Родители же мужчины, тоже по началу настроенные против брака с дочкой обыкновенных рабочих, узнав ее получше, мнение свое поменяли. Предчувствуя наступление новых времен, в лице хрупкой девушки с угадываемым стальным стержнем, они разглядели надежную гавань для их горячо любимого сына. И не прогадали. Она, действительно, приняв у них эстафету, продолжала беречь мужа от всевозможных невзгод.
Девяностые еще бушевали, но жизнь семьи Ерофеевых постепенно налаживалась, вновь входя в полноводное русло. После первой волны преобразований в стране отец Риты неожиданно осознал свою ответственность за семью. В этом апокалипсисе смутного времени он чувствовал себя куда увереннее, чем в тени родительского крыла. Вспомнив свое детское увлечение автомобилями, мужчина нашел призвание, став автомехаником в салоне у одного из новоиспеченных хозяев жизни. Так их семье в отличие от многих других таких же семей не приходилось бороться за существование.

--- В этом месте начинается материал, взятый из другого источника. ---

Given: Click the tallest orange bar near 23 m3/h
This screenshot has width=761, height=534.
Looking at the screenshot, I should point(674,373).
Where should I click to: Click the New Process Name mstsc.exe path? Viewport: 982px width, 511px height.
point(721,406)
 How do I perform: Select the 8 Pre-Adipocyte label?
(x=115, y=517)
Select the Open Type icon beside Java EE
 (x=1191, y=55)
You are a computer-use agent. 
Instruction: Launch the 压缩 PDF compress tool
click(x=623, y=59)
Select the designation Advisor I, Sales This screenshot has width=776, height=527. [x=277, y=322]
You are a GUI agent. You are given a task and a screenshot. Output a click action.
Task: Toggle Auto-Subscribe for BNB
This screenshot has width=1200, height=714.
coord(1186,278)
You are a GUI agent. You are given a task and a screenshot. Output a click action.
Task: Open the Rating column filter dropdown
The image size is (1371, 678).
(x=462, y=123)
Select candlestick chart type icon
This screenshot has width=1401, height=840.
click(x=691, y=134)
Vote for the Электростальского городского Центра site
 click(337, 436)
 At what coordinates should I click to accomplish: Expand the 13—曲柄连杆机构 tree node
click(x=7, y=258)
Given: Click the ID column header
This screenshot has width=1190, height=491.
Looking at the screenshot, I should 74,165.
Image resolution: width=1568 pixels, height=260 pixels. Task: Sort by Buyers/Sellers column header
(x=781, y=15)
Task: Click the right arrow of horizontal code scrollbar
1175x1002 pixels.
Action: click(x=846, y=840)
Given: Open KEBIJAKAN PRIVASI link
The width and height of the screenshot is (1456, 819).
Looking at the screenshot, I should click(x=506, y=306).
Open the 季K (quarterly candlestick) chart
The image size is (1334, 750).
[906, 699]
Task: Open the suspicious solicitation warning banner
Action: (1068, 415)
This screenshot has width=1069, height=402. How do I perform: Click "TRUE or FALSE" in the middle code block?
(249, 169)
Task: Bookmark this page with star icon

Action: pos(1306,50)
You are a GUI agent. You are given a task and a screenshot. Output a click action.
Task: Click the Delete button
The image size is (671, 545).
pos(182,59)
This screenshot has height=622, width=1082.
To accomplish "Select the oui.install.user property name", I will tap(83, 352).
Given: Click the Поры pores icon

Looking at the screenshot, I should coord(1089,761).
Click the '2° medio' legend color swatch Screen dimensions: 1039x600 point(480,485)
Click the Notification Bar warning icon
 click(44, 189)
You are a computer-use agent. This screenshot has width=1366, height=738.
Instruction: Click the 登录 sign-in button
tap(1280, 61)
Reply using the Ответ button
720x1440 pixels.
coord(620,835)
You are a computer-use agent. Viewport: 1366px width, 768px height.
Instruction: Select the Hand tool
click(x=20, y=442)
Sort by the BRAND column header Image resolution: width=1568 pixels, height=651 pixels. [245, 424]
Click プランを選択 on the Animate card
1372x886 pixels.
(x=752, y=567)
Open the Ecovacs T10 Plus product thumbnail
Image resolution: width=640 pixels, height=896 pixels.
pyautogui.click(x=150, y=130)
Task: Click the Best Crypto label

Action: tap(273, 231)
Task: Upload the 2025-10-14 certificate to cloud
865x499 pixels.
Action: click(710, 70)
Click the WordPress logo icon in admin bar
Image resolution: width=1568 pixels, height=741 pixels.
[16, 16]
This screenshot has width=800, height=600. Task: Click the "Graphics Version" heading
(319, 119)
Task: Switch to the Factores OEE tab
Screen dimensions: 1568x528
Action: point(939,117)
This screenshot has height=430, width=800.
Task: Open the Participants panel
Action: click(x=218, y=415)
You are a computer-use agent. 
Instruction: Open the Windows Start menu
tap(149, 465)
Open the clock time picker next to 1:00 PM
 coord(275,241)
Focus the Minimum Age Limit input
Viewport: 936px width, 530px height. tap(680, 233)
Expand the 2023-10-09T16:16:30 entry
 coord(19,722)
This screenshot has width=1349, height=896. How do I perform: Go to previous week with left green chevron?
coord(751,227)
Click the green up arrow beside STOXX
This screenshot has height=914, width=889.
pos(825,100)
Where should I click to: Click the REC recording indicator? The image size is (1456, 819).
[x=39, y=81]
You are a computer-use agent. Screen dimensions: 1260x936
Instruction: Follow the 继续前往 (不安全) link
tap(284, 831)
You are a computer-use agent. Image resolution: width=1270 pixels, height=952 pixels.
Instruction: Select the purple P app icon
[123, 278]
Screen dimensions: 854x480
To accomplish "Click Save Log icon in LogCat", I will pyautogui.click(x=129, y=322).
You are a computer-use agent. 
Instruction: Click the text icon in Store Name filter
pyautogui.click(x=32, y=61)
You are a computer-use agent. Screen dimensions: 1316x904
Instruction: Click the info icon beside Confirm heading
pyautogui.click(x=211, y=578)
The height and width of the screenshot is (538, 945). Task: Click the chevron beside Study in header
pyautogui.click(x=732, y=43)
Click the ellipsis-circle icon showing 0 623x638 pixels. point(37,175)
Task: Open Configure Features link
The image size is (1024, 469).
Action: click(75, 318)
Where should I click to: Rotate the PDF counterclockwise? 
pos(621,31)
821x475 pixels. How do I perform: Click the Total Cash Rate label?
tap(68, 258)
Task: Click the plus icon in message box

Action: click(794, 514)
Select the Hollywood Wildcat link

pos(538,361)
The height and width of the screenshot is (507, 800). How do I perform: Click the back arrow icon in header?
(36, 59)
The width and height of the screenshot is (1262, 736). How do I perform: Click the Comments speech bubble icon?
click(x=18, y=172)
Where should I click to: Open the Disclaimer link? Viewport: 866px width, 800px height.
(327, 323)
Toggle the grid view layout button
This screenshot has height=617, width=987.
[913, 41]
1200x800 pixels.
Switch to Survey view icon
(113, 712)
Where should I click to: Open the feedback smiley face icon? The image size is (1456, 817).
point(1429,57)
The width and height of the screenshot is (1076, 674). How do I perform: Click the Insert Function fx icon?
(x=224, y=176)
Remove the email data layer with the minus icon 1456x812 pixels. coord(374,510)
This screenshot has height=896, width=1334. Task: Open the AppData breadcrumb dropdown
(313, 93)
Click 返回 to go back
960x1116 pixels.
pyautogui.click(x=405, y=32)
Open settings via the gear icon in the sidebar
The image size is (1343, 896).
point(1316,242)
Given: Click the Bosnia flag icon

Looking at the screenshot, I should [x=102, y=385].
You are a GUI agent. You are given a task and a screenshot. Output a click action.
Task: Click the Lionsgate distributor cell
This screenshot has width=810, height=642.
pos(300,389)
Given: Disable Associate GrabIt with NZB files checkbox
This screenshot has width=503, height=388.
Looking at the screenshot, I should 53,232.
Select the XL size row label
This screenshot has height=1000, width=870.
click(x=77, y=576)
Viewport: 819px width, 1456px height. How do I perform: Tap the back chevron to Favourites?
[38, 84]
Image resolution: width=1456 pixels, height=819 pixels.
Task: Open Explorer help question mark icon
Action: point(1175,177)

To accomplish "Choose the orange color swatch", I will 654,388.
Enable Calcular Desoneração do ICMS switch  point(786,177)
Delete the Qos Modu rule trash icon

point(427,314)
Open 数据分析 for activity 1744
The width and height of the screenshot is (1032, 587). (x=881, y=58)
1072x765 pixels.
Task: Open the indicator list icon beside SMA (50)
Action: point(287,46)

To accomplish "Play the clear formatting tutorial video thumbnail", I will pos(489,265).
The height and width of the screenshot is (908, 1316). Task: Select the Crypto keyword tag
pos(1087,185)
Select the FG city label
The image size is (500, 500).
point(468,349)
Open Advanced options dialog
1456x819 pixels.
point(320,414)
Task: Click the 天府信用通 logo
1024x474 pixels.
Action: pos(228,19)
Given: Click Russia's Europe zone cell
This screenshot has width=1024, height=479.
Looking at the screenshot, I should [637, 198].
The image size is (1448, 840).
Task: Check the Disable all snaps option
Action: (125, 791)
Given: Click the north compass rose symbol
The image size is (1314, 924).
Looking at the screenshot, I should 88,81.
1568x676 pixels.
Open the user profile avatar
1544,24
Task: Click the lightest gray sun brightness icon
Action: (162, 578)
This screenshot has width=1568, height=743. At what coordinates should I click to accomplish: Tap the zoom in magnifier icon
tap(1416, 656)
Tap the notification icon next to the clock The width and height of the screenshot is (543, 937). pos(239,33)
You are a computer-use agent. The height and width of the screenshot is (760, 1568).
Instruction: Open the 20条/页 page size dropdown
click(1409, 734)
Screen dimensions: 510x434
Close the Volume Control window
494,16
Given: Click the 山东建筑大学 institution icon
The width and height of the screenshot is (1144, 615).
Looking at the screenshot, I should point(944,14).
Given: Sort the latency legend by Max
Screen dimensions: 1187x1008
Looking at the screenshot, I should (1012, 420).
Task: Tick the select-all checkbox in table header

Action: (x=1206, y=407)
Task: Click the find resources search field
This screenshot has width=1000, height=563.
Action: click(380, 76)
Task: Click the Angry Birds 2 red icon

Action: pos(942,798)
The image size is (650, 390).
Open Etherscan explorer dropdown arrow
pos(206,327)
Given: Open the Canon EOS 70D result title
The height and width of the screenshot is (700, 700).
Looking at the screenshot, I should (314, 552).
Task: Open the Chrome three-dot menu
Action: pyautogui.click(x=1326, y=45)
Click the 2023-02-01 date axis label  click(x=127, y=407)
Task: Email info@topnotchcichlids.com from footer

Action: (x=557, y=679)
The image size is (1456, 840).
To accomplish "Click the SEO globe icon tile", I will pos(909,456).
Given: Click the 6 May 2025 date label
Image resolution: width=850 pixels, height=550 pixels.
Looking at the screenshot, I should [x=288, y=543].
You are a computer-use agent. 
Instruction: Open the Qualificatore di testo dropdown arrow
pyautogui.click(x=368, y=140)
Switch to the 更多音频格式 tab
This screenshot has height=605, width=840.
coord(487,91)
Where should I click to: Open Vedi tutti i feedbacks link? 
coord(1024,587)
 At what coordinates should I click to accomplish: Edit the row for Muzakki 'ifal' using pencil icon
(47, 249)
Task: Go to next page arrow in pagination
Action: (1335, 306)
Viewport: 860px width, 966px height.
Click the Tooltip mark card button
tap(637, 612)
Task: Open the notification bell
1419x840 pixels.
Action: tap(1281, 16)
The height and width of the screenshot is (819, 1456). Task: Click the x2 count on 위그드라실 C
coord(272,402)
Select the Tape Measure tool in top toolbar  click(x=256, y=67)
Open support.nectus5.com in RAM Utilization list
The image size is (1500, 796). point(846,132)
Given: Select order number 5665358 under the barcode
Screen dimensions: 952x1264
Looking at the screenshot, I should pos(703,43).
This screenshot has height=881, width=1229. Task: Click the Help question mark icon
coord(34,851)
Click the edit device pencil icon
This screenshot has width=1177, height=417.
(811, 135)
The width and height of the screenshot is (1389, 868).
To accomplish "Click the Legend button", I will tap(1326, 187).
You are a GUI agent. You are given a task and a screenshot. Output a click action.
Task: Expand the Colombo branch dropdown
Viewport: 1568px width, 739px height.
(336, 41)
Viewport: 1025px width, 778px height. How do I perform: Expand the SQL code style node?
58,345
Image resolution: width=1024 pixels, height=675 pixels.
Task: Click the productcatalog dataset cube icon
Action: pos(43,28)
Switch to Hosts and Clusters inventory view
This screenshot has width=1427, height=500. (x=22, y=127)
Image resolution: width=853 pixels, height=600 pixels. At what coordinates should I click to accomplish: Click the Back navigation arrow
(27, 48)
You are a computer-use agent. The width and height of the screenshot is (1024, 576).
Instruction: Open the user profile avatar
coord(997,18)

Но было все же то, что беспокоило женщину, и этим обстоятельством являлась собственная дочь. Девочка росла неудержимой фантазеркой, и матери приходилось прилагать немало усилий, чтобы привить ей то верное понимание жизни, что взрастило когда-то её саму. Женщина угадывая в ребенке большой потенциал, водила дочь по бесконечным кружкам. Но Рите слишком быстро наскучивало любое занятие, и ее беспокойная натура требовала все новых впечатлений. Так знания и умения, что, по мнению матери, могли стать фундаментом будущего благосостояния, были обречены оставаться поверхностными. Женщина не раз убеждала дочь в необходимости определиться как можно раньше, к какому же берегу та хочет плыть. Рита, обычно выслушивающая в молчании мамины назидания, однажды лишь отшутилась, что предпочтет океан, где нет никаких берегов. На этом наставительные беседы и кончились, но мать не собиралась так просто сдаваться. Не зная, что происходит в сознании девочки, она опасалась окончательно потерять контроль, лишив ее свободы выбирать себе друзей. Однако интуитивно ощущая в странной привязанности к иноземцу угрозу, женщина торопилась возвести ограждение, призванное не выпустить дочь за пределы их надёжного семейного круга.